A freezing start to the day for many us, but we are experiencing a nice warm up at the midday hours as temperatures are in the 50s. By the end of the day, they should top out closer to 60° for many communities.
We are seeing more sun than clouds this afternoon, but tonight, clouds begin to increase and scattered showers are expected across the southern half of the state, but most of North/Central Alabama should remain dry. Lows tonight will be warmer, in the 40s. Tomorrow will feature more clouds than sun, with showers possible to the south, and highs tomorrow will surge into the upper 60s.

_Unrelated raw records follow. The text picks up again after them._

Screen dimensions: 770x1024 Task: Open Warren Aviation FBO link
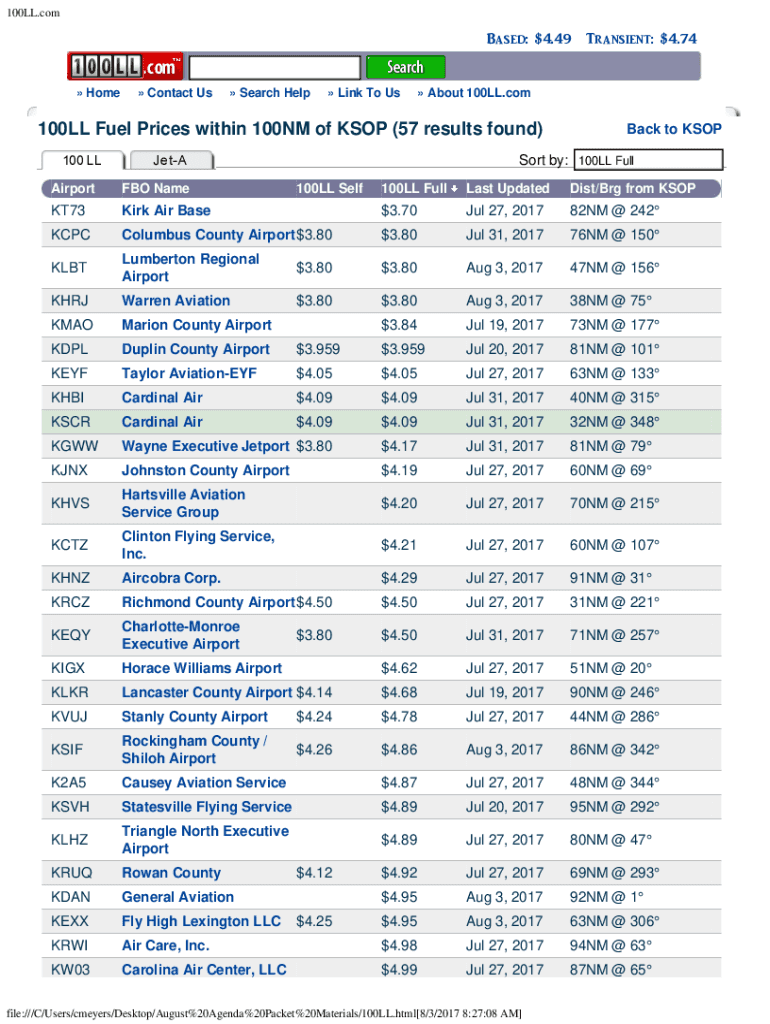[x=176, y=301]
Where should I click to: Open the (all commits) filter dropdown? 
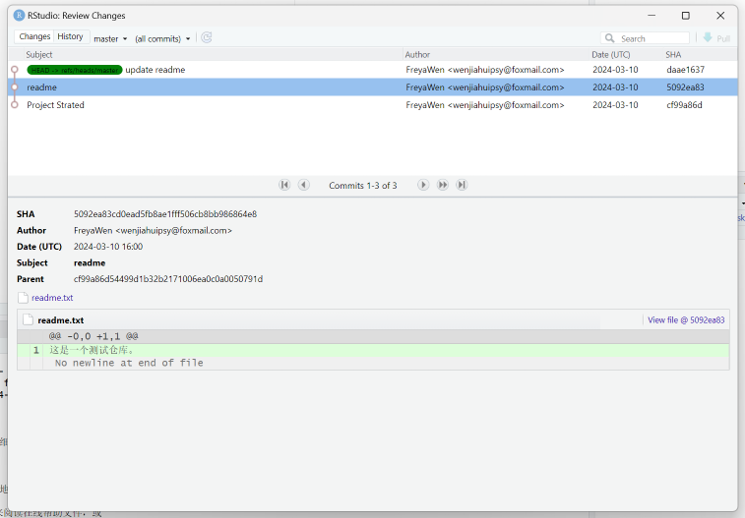click(162, 39)
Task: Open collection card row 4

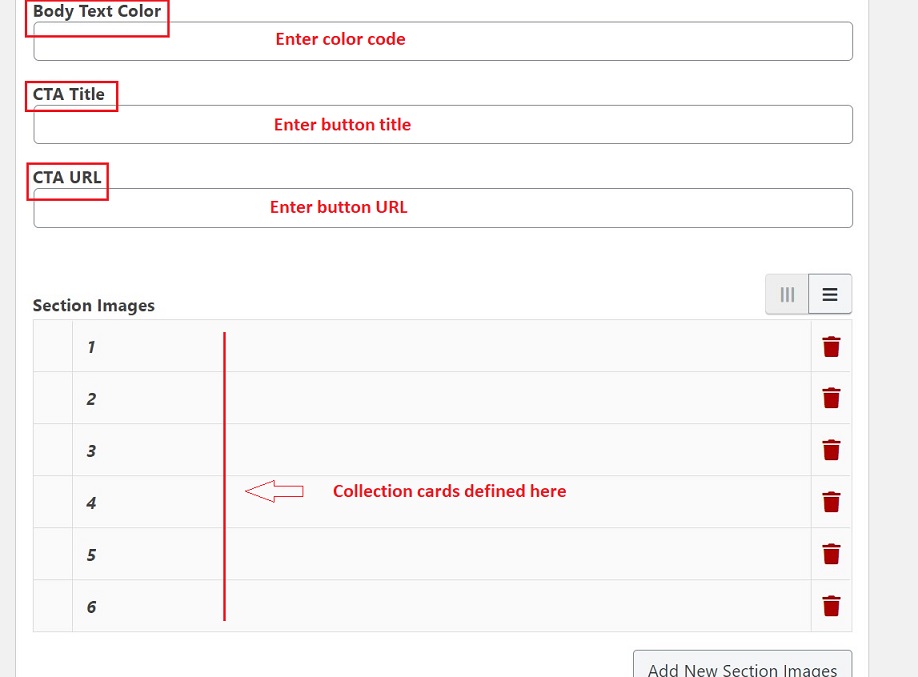Action: tap(440, 503)
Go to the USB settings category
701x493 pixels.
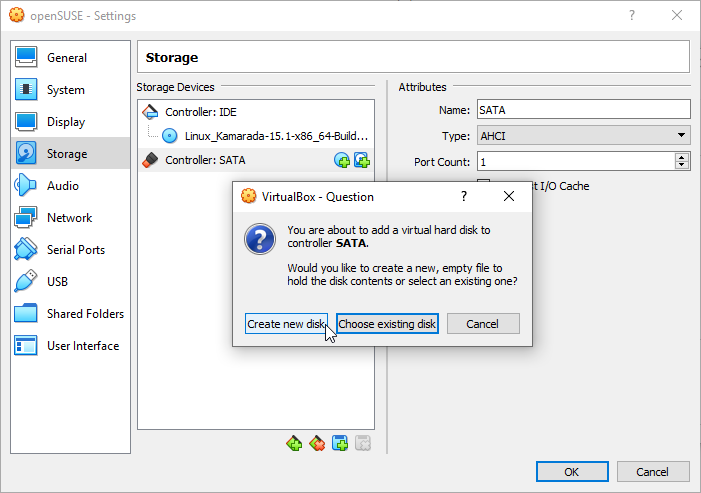click(x=58, y=282)
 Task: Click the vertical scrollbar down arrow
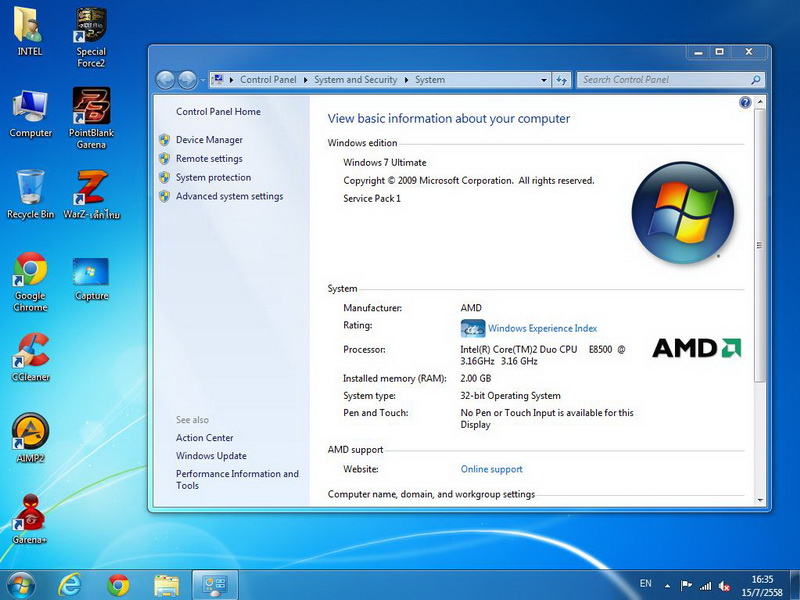pyautogui.click(x=760, y=499)
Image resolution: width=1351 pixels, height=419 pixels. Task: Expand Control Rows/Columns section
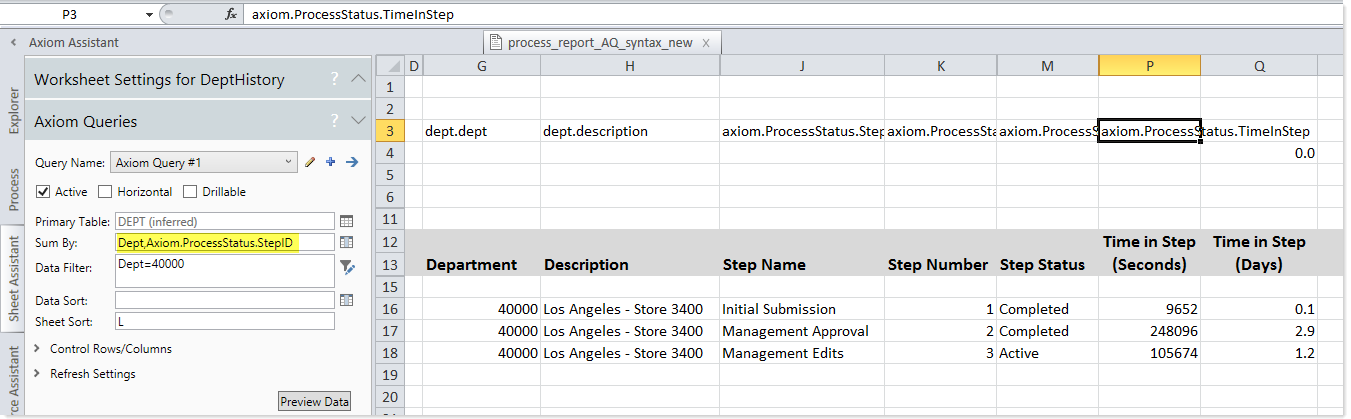tap(38, 349)
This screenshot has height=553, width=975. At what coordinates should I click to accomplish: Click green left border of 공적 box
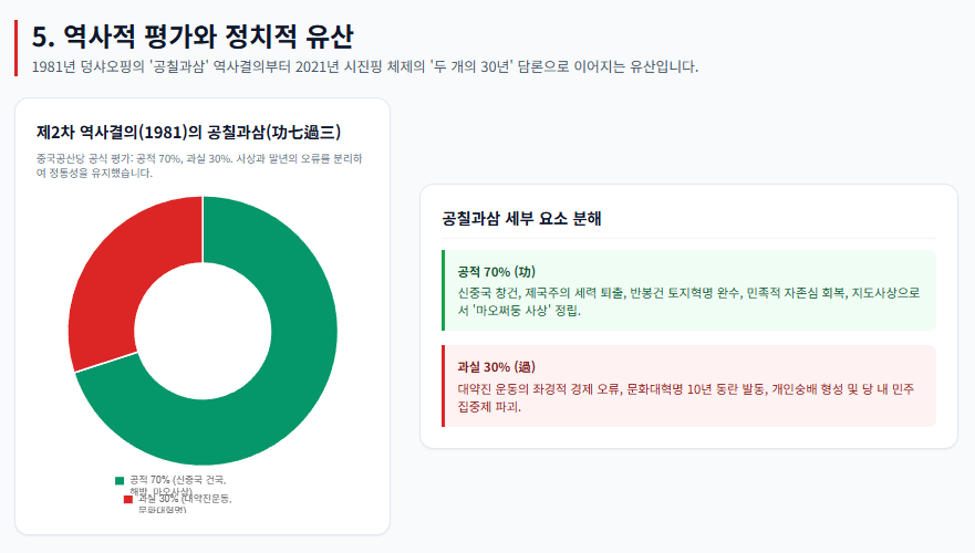point(443,290)
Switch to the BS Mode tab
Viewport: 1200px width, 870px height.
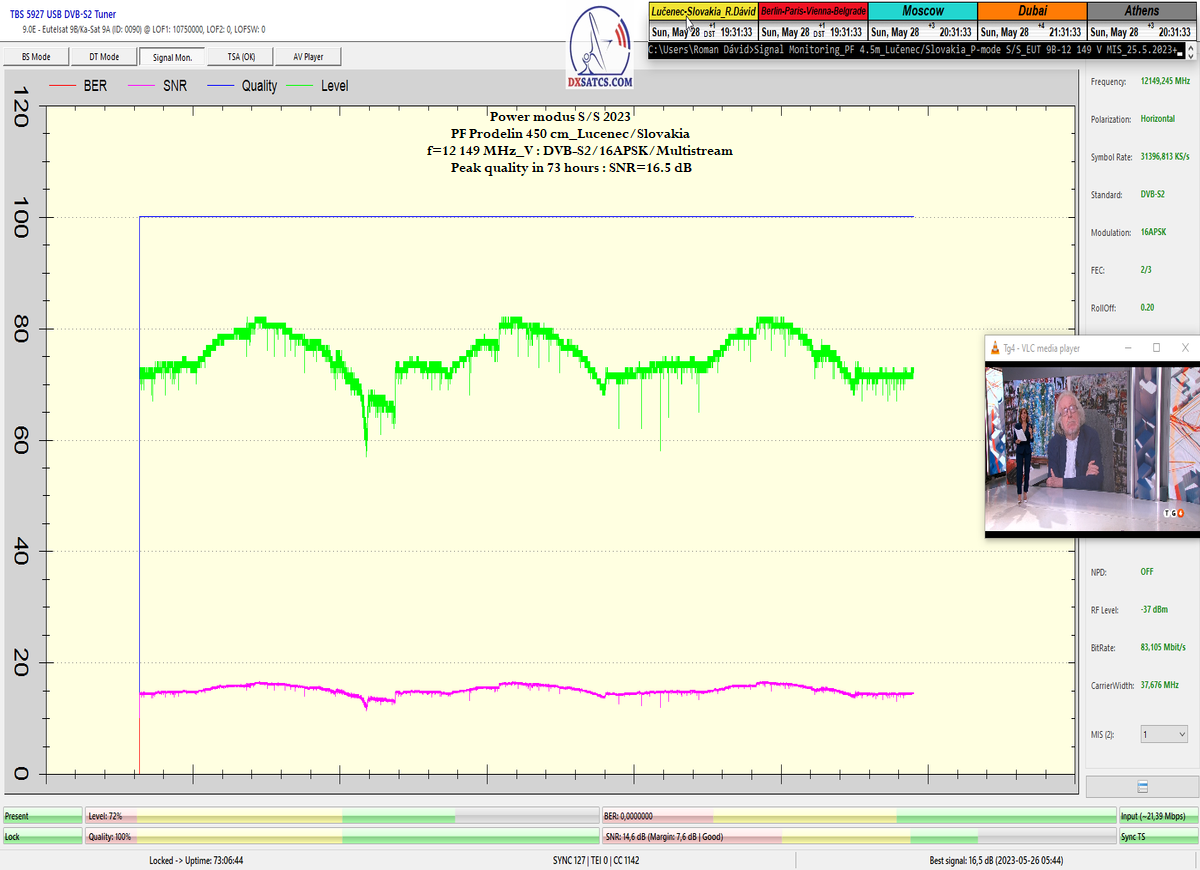click(x=35, y=57)
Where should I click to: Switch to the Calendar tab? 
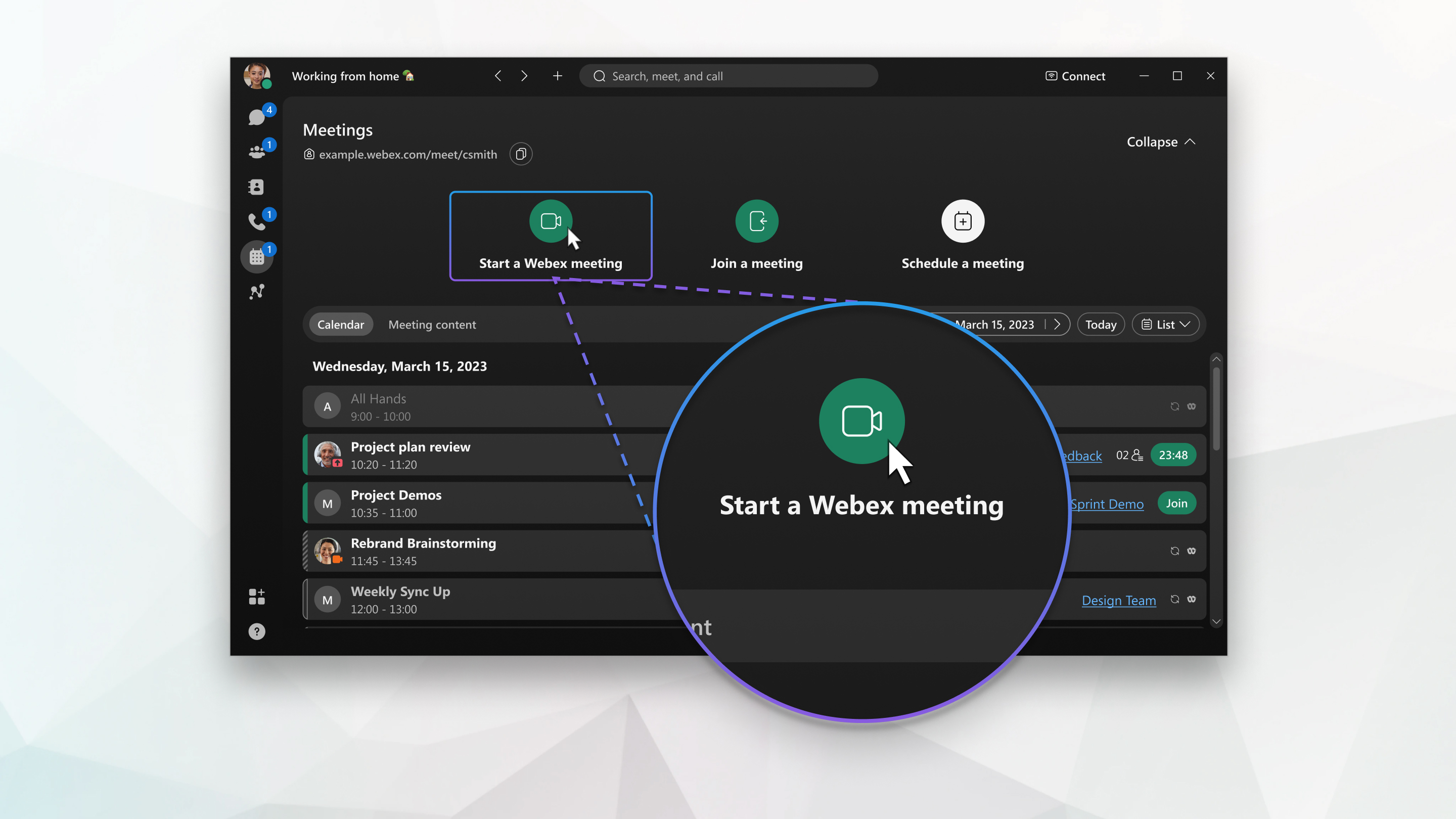(340, 324)
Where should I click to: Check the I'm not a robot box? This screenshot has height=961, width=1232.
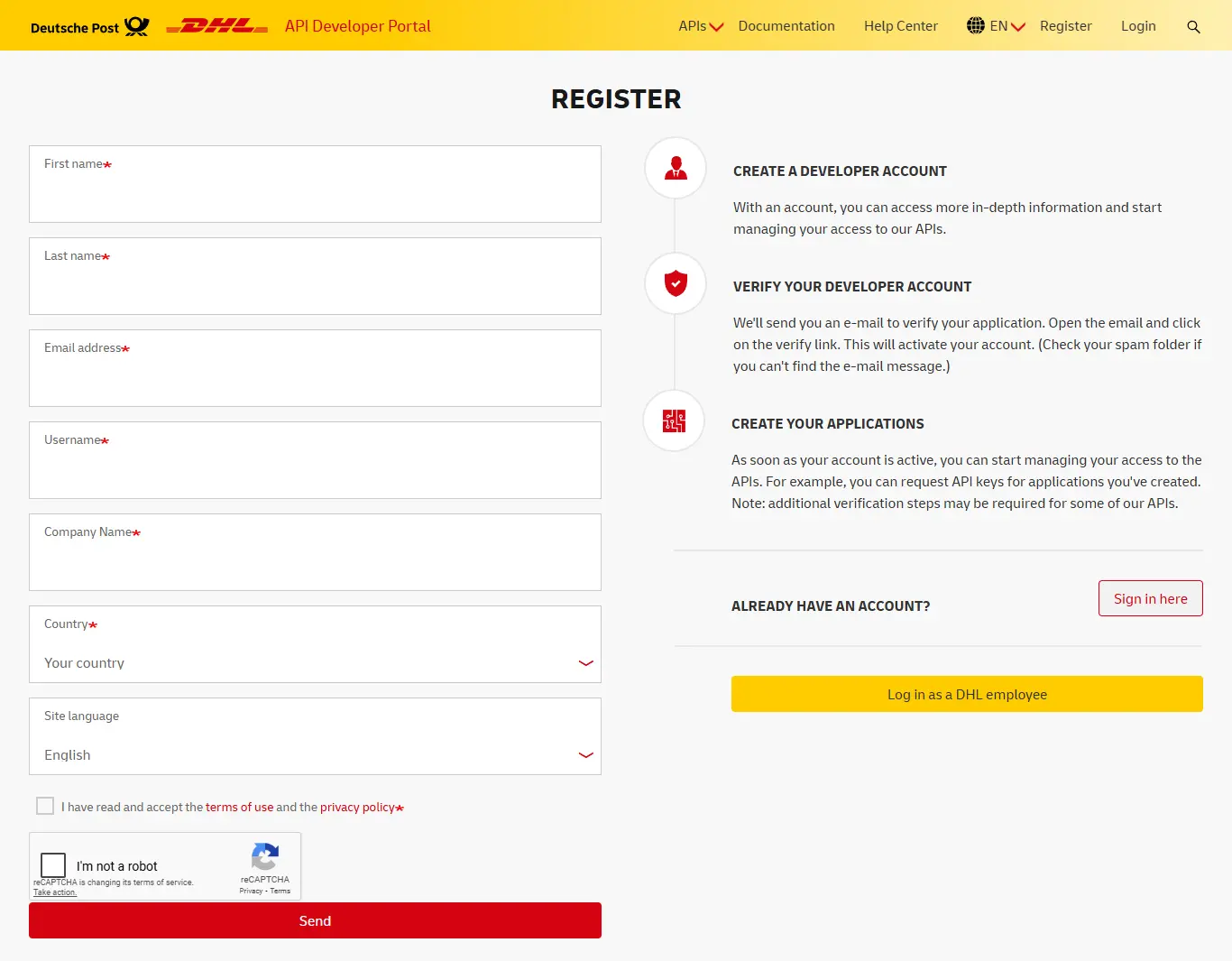53,865
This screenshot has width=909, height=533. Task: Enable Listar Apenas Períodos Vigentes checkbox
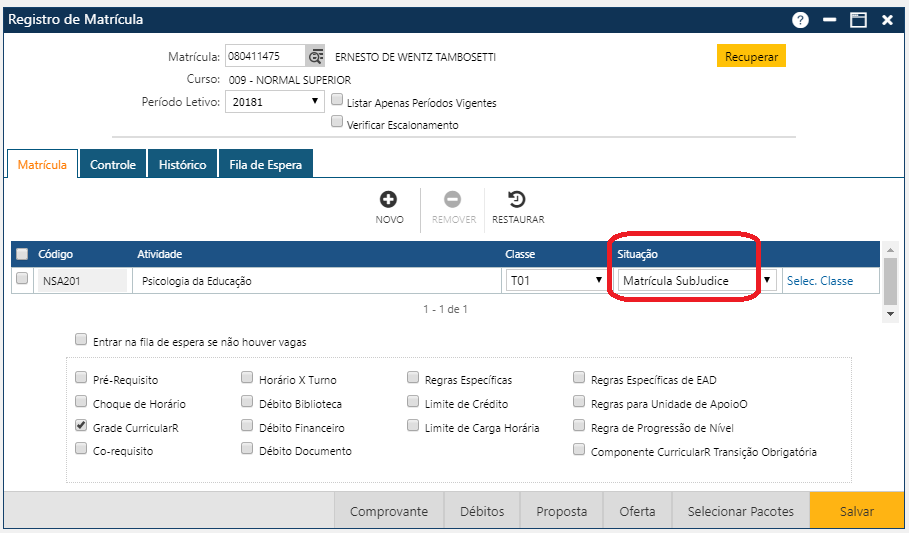338,101
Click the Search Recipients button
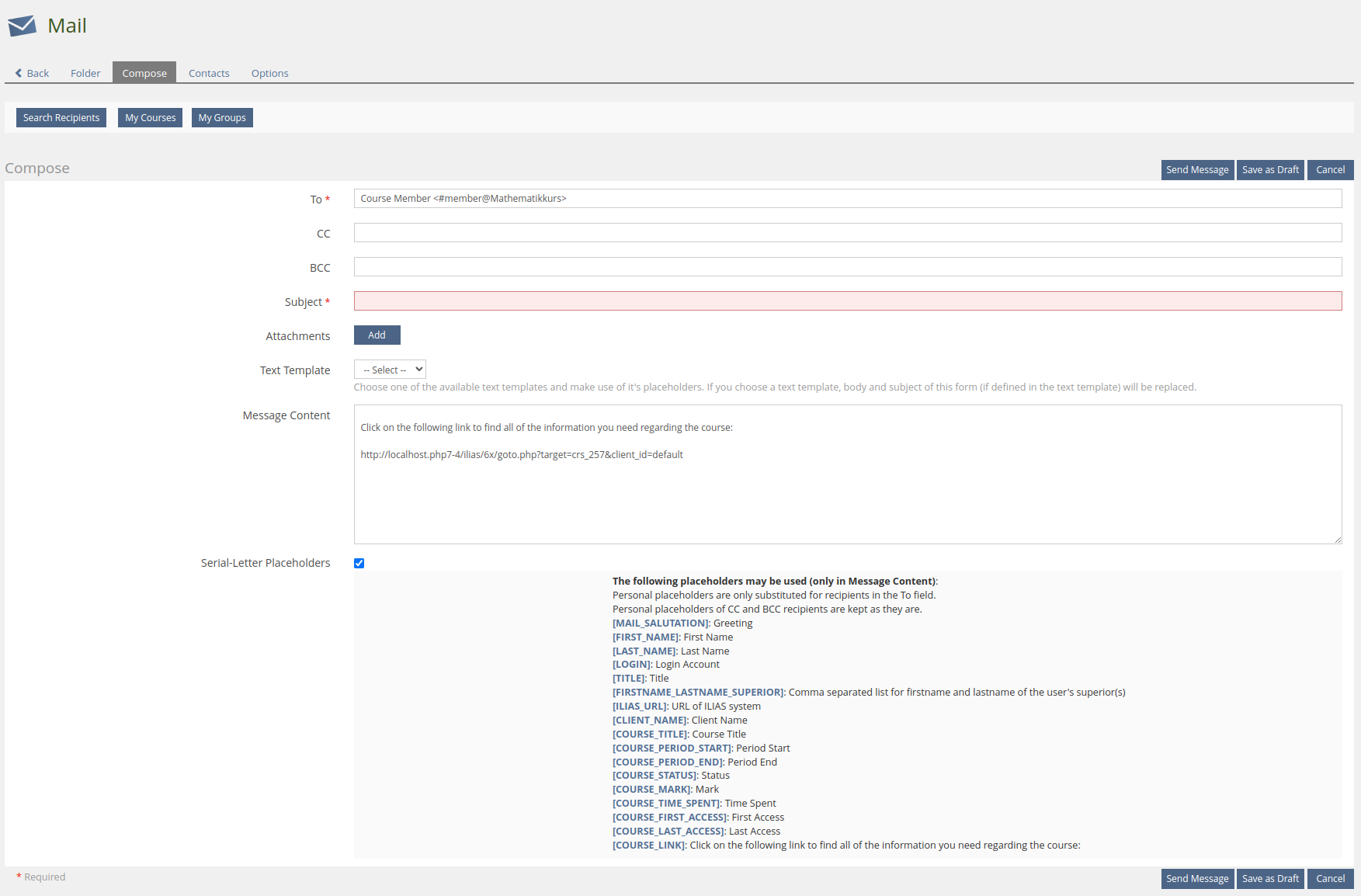The width and height of the screenshot is (1361, 896). tap(61, 118)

RAIN ON THE WAY: Moisture levels rise Wednesday as the sky will be mostly cloudy with potential for a few scattered showers during the day. It will be another mild day with highs in the upper 60s. Rain will become widespread across Alabama Thursday ahead of an Arctic cold front to our northwest and an approaching area of low pressure. There will be some surface based instability, but the better shear values will be north of the front in the cold air, and for now severe storms are not expected, but we can’t rule out a few stronger storms as the system moves through the state. We should receive a soaking rain as rain amounts of 1-2 inches are likely Wednesday night, Thursday, and into Friday. Friday starts off with lingering showers and clouds, but these should move out early in the day and we will start to feel the cooler air move into the state as highs fall into the low 50s.
BEACH FORECAST CENTER: Get the latest weather and rip current forecasts for the beaches from Fort Morgan to Panama City on our Beach Forecast Center page. There, you can select the forecast of the region that you are interested in visiting.
WORLD TEMPERATURE EXTREMES: Over the last 24 hours, the highest observation outside the U.S. was 104.9 F at Navrongo, Ghana. The lowest observation was -60.7F at Ekyuchchyu, Russia.
CONTIGUOUS TEMPERATURE EXTREMES: Over the last 24 hours, the highest observation was 87F at Atlantis, FL. The lowest observation was -36F at International Falls, MN.
WEATHER ON THIS DATE IN 1835: A severe cold wave gripped the southeastern U.S. The mercury dipped to 8 above at Jacksonville FL, and to zero at Savannah GA. Orange trees were killed to the roots.